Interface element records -
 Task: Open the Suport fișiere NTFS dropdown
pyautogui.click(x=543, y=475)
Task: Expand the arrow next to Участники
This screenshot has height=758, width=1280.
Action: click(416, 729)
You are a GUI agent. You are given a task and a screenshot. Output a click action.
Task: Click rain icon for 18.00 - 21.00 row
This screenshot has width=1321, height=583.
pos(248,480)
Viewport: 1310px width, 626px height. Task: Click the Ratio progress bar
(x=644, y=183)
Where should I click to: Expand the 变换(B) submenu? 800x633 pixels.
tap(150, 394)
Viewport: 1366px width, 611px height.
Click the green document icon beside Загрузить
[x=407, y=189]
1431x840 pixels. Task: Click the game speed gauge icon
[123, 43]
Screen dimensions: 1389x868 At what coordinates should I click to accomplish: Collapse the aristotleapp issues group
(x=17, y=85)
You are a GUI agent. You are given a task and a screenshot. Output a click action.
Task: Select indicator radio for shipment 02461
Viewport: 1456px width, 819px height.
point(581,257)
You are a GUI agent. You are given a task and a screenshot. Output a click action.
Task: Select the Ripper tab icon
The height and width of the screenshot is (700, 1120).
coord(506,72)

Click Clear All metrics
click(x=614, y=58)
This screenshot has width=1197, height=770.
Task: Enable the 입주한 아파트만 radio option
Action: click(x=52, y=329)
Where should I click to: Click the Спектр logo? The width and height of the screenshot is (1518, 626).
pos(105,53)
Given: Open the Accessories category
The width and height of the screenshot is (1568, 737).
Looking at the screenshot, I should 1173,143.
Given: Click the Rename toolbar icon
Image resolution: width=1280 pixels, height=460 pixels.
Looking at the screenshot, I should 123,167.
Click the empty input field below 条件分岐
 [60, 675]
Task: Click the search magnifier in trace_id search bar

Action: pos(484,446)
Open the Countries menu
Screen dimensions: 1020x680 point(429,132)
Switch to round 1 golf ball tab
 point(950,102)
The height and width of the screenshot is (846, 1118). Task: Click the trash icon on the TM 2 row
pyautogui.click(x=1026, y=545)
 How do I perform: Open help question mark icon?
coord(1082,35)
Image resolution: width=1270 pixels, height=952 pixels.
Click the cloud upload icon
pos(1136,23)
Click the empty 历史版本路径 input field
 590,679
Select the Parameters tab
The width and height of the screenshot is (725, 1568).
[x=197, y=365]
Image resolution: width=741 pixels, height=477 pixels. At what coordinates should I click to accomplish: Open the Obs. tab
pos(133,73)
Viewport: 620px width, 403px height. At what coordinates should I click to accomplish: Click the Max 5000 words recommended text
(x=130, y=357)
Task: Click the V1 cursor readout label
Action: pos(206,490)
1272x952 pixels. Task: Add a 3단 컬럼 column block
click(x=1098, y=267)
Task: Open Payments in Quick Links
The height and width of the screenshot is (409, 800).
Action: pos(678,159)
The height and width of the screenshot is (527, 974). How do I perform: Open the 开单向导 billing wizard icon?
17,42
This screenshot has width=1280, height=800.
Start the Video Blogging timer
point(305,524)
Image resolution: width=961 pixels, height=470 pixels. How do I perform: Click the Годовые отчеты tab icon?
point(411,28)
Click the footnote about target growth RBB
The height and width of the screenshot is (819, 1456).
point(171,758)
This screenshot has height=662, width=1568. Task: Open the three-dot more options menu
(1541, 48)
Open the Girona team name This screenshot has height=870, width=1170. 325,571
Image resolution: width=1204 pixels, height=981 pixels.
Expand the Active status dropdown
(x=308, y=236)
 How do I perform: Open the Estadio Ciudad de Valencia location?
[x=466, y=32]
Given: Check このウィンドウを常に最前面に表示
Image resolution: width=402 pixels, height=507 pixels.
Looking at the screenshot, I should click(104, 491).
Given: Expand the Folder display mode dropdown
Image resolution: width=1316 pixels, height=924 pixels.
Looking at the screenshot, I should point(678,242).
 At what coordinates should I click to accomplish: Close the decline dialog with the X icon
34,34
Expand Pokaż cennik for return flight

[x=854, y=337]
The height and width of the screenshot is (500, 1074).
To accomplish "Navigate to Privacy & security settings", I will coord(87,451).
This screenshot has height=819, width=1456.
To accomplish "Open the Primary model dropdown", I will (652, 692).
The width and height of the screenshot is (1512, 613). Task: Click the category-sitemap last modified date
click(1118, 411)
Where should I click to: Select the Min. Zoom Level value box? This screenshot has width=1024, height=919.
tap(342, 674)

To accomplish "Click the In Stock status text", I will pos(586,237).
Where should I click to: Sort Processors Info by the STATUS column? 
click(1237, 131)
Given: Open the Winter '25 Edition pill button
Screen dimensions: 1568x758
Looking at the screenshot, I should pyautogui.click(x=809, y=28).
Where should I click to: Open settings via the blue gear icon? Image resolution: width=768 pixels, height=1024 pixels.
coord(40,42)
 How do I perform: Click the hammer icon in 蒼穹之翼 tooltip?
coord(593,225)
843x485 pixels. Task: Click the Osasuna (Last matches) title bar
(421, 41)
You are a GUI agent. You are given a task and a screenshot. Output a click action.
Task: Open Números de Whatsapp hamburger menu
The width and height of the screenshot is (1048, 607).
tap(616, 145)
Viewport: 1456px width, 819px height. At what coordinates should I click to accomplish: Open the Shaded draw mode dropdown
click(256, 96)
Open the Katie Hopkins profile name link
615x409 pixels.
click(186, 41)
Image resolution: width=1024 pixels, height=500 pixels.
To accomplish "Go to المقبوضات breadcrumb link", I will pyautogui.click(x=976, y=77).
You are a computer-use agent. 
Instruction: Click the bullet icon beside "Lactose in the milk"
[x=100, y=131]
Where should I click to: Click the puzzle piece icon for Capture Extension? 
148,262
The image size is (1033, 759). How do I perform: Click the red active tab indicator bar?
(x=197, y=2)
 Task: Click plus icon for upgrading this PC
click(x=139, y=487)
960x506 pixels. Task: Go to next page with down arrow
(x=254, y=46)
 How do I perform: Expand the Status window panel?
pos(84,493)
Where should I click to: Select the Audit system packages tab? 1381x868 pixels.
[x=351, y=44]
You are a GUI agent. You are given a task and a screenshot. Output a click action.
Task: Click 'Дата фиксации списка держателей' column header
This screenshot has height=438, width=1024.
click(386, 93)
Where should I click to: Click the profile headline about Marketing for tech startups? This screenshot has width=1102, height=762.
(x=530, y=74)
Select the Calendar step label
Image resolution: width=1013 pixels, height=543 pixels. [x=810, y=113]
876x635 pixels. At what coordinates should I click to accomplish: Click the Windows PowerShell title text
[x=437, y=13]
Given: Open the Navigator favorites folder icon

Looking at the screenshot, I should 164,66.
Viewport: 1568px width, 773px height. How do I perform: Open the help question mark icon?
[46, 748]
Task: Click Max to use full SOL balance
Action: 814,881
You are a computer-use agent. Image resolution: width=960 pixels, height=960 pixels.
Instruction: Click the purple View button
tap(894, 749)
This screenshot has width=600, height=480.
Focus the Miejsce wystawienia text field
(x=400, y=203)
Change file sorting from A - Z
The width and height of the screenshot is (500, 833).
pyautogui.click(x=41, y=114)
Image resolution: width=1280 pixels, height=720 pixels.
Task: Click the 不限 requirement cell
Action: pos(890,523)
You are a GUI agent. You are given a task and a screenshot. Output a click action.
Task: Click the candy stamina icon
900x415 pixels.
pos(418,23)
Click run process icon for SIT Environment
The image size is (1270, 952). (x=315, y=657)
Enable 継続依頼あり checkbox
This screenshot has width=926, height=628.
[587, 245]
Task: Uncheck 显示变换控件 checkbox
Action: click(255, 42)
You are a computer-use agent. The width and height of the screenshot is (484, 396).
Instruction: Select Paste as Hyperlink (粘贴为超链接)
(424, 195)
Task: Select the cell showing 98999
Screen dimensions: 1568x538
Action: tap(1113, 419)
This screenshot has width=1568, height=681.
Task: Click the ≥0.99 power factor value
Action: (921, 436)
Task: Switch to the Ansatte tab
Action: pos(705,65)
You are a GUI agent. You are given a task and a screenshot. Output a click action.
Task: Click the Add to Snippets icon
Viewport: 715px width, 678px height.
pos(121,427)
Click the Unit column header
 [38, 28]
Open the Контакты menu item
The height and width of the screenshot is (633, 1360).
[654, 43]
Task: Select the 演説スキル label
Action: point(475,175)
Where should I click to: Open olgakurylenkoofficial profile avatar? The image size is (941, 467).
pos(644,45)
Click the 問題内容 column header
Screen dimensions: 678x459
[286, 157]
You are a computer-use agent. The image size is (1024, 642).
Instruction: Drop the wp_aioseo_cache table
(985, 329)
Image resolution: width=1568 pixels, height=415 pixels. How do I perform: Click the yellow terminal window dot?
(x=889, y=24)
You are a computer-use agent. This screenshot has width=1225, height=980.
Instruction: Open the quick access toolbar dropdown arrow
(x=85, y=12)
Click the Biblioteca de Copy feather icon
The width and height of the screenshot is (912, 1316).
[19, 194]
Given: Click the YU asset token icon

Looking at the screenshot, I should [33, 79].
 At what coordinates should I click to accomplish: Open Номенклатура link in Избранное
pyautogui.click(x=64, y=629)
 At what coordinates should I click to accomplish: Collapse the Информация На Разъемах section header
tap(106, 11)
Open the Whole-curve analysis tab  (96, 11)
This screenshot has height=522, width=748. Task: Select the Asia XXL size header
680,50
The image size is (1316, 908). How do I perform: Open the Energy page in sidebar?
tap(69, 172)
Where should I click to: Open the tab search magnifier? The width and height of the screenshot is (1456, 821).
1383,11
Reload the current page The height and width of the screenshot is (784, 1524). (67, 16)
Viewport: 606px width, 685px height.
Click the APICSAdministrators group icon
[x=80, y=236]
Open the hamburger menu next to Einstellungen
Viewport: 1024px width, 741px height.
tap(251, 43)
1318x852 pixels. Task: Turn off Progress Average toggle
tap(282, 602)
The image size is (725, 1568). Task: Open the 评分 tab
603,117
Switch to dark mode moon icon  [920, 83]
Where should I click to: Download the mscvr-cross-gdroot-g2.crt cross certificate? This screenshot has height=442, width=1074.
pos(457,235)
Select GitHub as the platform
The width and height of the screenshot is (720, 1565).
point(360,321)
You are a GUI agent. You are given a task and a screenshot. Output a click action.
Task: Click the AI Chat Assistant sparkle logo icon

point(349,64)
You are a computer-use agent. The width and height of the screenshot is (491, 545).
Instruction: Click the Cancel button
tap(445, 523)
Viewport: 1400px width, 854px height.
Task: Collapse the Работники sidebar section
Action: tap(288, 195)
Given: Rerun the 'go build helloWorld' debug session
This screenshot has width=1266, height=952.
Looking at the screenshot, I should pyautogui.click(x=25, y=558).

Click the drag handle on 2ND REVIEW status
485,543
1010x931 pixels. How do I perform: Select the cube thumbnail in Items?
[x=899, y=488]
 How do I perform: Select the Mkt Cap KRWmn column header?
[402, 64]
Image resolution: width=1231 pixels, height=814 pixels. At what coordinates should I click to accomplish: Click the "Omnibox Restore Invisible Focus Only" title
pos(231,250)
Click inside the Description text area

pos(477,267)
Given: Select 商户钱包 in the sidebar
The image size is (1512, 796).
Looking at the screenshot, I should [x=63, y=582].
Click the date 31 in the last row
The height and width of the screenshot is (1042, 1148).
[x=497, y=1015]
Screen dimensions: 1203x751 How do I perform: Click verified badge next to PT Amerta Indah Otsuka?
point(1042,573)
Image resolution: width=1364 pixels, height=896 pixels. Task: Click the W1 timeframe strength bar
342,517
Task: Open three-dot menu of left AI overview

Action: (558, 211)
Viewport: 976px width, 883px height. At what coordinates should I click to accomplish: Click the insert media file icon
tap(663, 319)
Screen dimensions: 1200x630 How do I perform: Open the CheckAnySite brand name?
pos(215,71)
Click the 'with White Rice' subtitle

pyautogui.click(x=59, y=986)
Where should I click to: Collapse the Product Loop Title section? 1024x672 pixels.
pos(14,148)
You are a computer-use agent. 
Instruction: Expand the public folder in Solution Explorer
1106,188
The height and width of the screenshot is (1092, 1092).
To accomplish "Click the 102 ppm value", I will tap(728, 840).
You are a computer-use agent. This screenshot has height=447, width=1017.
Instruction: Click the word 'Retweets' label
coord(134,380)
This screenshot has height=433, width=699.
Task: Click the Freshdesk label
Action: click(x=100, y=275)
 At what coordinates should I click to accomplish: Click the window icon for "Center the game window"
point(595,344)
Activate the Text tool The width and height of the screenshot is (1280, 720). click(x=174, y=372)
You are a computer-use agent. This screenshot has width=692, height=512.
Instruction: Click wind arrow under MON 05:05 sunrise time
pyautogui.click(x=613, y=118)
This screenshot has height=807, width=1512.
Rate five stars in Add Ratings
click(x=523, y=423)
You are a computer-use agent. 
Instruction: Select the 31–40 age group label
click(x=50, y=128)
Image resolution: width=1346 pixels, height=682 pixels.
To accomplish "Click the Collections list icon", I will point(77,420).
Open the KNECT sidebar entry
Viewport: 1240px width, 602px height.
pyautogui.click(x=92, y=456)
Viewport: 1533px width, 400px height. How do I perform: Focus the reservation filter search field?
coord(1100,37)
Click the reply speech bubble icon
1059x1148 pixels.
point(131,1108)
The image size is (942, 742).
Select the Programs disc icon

What the task asks -
Rewrite the stretch of the data from the line containing "Where should I click to: Open settings" through the line containing "tap(616, 145)", replacing "hamburger menu" with "navigation menu" and leaving everything else unchanged.

Exercise answer -
Where should I click to: Open settings via the blue gear icon? Image resolution: width=768 pixels, height=1024 pixels.
coord(40,42)
 How do I perform: Click the hammer icon in 蒼穹之翼 tooltip?
coord(593,225)
843x485 pixels. Task: Click the Osasuna (Last matches) title bar
(421, 41)
You are a GUI agent. You are given a task and a screenshot. Output a click action.
Task: Open Números de Whatsapp navigation menu
The width and height of the screenshot is (1048, 607).
tap(616, 145)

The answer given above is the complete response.